McNair Scholars receive benefits such as academic counseling and support for taking the Graduate Record Exam. McNair Scholars are also assigned a faculty mentor from their department who helps the students develop a research project as part of an internship.

  Each student receives a $3,700 stipend for their research.

  “The purpose of that internship is so they can develop research experience, which is really important for being admitted to graduate school,” Lawrence-Porter said. “It allows them for that summer to not focus on working a summer job, but actually getting paid to do research.”

  Samantha Wenwoi, a Dec. 2007 UWRF graduate who majored in journalism, did her research project on the Atlanta Constitution’s coverage of lynching from 1884-1930.

  “The aim of my research was to determine when the coverage became less racist and more objective,” Wenwoi said in an e-mail interview.

  As part of the research project, McNair Scholars travel to academic conferences at places such as the University of California-Berkeley and Penn State to present their findings.

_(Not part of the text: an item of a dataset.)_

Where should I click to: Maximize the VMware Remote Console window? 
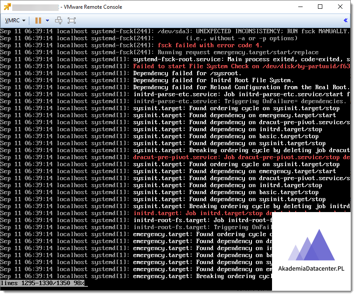[320, 7]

  “I presented my preliminary findings at last summer’s National McNair conference at Penn State, and presented my final results at the AMSLC (American Multicultural Student Leadership Conference) conference and National McNair conference last fall, both of which were in Delavan, Wis.,” Wenwoi said.

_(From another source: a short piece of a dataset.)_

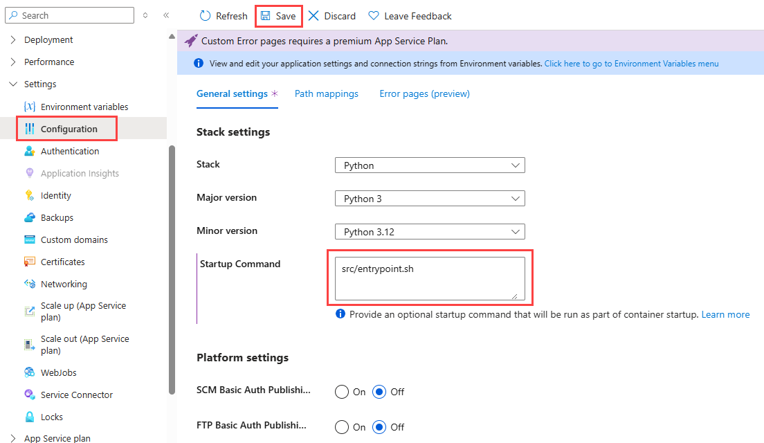The image size is (764, 443).
Task: Switch to the Path mappings tab
Action: 326,93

  The program is available at 181 universities around the country and is available to any major where a Ph.D. is likely.

  “There are some majors where people are not really pursuing a Ph.D. and are not going to graduate school right away,” Lawrence-Porter said.

  Every four years UWRF has to compete with other schools to receive the grant, and over the course of each four year time period, the grant brings in almost $1 million.

  UWRF has received the grant three times.

  With that money, UWRF is able to take on 12-15 new students per year and have a total of 24-27 students per year as part of the program.

  “[The program] has helped me to figure out what I want to do with the rest of my life,” Wenwoi said. “[It] has given me the confidence to believe that I can achieve that goal.”